# Exercise description
Rewrite the items starting at the line that has "Locate an element on the screen. The" and ending with the last line of the items, swapping "screenshot" for "image" and keeping everything else the same. Omit the pictures from your answer.

***** Task inputs

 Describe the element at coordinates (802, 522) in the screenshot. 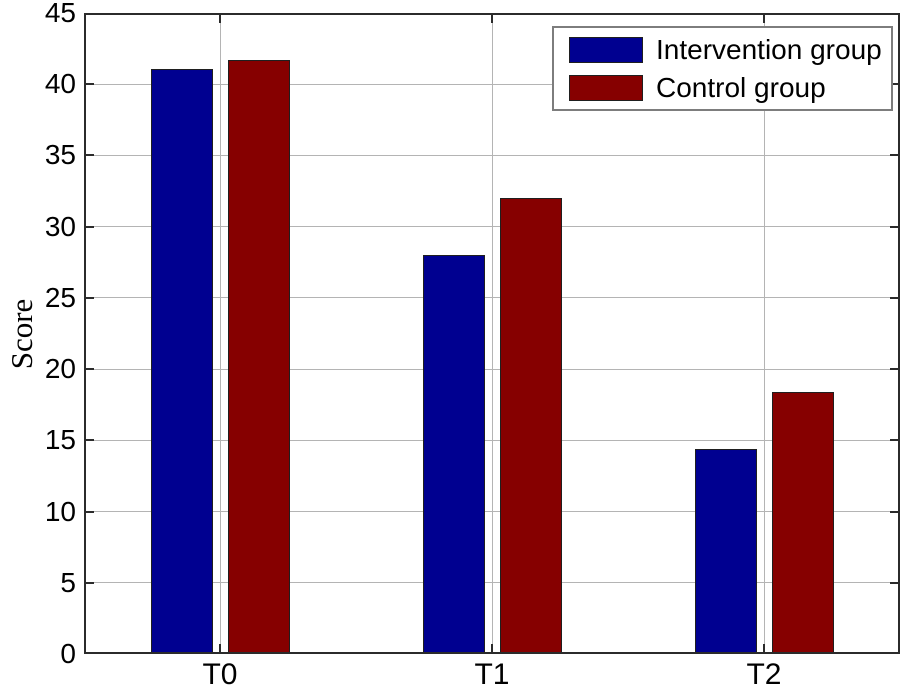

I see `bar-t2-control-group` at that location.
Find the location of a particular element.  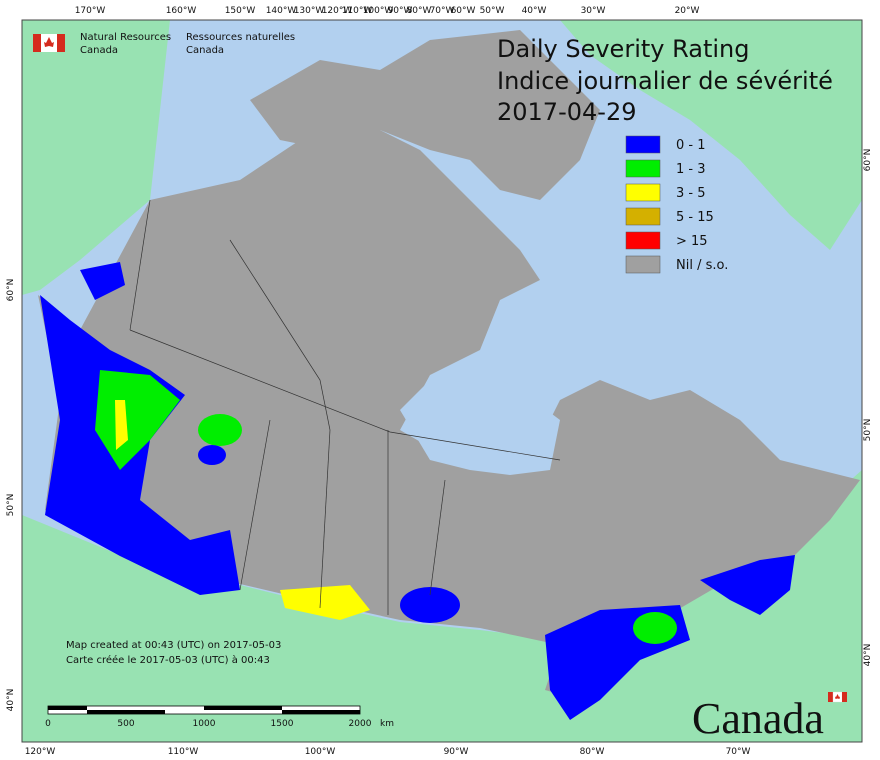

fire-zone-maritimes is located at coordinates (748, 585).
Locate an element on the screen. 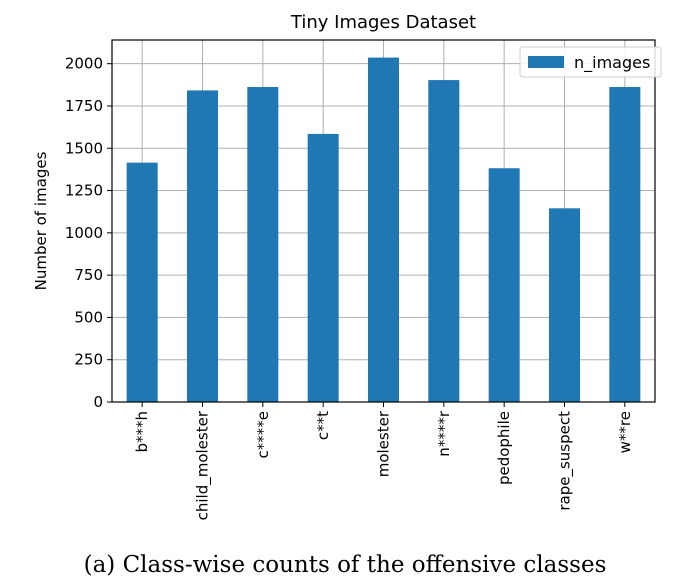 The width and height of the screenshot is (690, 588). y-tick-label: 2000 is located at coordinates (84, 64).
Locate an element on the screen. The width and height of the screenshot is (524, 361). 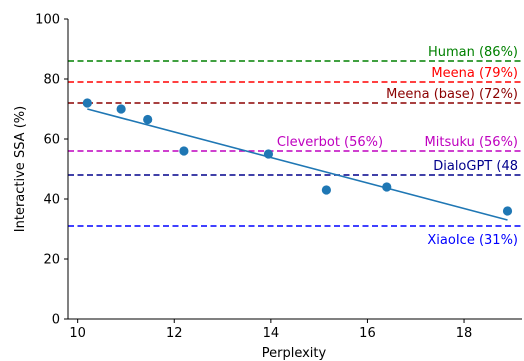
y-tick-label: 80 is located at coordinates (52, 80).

**********

# Response area
Locate an element on the screen. The width and height of the image is (524, 361). 
y-tick-label: 80 is located at coordinates (52, 80).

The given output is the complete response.